◆ **RICHIESTA**
Riporta senza alcuna modifica il passo del testo sull'acquisto della spigola compreso tra "Di solito, quando" e "non compro mai.", estremi inclusi.

◆ **TESTO DI PARTENZA**

____

Di solito, quando mi reco al mercato, preferisco acquistare pesci meno comuni e magari meno pregiati, dando la preferenza soprattutto al pesce azzurro. Eppure qualche giorno fa, poiché il mio amico nutrizionista mi ha intimato di mangiare tanto pesce per far salire i valori di colesterolo HDL (quello cosiddetto buono), mi sono fatto prendere dalle parole di Mimmo, il mio pusher di prelibatezze di mare, che mi ha così convinto ad acquistare da lui una bella spigola. Ne aveva 5 o 6 sul banco e io, normalmente, neppure le guardo perché – si sa – sono pesci d’allevamento che non compro mai.

____

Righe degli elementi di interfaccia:
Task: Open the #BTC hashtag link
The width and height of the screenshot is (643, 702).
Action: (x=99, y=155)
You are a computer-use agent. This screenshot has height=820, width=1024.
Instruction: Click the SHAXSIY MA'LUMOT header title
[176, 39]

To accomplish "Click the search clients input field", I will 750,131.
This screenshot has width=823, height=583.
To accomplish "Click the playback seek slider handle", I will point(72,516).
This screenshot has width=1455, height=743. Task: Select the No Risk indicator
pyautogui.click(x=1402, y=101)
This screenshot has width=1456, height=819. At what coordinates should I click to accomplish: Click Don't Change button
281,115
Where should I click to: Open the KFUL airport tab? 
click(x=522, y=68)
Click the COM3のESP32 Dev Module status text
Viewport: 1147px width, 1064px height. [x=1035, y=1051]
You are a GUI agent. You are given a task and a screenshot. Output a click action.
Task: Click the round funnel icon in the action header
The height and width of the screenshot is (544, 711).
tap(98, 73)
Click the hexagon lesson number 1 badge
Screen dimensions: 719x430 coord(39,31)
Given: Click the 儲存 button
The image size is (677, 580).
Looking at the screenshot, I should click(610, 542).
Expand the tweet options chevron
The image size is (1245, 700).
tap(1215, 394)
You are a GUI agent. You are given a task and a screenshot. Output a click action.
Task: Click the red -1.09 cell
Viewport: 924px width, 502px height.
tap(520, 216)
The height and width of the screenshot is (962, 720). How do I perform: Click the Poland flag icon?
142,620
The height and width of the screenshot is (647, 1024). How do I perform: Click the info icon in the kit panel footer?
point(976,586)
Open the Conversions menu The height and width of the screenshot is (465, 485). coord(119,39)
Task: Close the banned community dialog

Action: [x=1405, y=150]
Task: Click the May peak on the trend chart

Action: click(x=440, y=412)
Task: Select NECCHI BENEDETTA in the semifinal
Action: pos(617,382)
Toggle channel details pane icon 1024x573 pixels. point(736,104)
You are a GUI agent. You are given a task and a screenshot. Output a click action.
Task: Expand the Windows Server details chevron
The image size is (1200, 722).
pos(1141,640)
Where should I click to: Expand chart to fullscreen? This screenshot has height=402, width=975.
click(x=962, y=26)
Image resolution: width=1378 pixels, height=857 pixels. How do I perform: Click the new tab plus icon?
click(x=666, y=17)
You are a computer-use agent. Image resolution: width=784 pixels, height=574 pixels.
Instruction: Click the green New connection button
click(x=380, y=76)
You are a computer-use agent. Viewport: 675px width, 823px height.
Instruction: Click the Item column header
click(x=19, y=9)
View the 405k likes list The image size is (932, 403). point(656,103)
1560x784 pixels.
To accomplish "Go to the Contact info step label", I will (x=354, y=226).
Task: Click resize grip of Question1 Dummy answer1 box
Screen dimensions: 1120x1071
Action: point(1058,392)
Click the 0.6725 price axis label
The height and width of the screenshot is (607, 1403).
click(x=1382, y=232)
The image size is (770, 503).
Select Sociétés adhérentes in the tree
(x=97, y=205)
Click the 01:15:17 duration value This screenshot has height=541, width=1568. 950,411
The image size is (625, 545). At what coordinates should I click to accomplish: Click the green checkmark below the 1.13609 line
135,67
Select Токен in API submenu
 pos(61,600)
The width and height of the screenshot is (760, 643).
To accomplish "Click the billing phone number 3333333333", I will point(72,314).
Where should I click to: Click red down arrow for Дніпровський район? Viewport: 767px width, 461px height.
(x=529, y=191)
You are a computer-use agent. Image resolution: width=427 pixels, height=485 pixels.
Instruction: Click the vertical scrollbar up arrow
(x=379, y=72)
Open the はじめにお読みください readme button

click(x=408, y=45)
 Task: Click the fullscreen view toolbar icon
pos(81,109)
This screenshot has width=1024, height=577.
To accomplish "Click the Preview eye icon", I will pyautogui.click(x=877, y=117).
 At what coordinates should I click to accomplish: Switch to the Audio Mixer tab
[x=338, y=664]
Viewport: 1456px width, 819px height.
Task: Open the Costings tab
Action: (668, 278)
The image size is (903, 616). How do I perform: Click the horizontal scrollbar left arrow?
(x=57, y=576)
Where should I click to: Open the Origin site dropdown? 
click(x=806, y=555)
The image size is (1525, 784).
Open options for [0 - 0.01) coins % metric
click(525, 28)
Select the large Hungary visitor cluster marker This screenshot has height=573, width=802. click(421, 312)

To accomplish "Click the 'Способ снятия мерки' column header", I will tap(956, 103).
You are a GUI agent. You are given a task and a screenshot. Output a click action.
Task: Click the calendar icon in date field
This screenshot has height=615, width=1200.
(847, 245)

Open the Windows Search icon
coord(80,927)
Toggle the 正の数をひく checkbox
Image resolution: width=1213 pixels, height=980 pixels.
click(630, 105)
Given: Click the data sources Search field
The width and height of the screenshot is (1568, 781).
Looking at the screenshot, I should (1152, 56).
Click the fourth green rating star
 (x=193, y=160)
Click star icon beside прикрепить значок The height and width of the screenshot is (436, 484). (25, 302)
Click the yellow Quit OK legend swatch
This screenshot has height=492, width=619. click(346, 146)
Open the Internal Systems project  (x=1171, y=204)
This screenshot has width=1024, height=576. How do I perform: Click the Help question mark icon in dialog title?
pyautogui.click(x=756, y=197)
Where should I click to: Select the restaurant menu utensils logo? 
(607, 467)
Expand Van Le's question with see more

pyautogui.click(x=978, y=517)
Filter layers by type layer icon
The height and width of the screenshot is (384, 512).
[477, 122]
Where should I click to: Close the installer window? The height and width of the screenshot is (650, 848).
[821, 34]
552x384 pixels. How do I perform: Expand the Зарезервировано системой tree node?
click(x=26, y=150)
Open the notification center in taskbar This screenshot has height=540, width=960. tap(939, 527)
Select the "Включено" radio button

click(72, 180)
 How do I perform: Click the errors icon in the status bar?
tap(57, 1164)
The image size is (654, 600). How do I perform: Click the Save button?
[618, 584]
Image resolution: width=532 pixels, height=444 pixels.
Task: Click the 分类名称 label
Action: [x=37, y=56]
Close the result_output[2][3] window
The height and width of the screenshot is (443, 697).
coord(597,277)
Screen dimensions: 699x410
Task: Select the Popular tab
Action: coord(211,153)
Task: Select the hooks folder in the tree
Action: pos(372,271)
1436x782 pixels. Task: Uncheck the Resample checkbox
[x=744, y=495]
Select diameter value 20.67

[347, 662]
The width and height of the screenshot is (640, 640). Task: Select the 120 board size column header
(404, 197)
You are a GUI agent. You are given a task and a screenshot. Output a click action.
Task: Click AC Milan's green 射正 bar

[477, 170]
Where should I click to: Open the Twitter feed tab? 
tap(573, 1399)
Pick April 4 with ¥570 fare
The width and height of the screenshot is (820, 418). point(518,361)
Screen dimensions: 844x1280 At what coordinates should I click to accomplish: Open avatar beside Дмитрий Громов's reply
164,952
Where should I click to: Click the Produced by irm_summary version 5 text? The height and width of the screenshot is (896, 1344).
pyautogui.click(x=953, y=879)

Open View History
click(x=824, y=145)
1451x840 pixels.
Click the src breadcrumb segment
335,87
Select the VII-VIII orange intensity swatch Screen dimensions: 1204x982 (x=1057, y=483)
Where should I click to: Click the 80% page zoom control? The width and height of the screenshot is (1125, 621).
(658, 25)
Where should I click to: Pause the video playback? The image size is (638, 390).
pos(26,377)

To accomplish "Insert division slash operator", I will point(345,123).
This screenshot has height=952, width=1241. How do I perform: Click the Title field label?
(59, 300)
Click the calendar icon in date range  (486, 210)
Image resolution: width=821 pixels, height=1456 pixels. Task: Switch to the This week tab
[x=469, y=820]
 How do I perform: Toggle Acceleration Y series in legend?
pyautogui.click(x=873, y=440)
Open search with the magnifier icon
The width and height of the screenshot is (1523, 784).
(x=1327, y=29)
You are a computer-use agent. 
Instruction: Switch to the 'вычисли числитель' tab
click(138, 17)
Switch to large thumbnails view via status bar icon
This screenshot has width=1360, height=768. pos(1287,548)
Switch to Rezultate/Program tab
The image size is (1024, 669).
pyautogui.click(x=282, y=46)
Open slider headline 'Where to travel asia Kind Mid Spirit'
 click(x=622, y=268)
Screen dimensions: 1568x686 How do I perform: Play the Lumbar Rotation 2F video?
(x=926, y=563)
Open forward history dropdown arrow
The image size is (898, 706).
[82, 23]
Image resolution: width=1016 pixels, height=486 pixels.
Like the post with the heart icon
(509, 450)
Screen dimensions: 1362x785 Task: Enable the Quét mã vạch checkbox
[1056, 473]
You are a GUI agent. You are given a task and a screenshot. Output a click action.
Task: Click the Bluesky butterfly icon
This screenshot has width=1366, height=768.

____

◆ **IN RISPOSTA**
Di solito, quando mi reco al mercato, preferisco acquistare pesci meno comuni e magari meno pregiati, dando la preferenza soprattutto al pesce azzurro. Eppure qualche giorno fa, poiché il mio amico nutrizionista mi ha intimato di mangiare tanto pesce per far salire i valori di colesterolo HDL (quello cosiddetto buono), mi sono fatto prendere dalle parole di Mimmo, il mio pusher di prelibatezze di mare, che mi ha così convinto ad acquistare da lui una bella spigola. Ne aveva 5 o 6 sul banco e io, normalmente, neppure le guardo perché – si sa – sono pesci d’allevamento che non compro mai.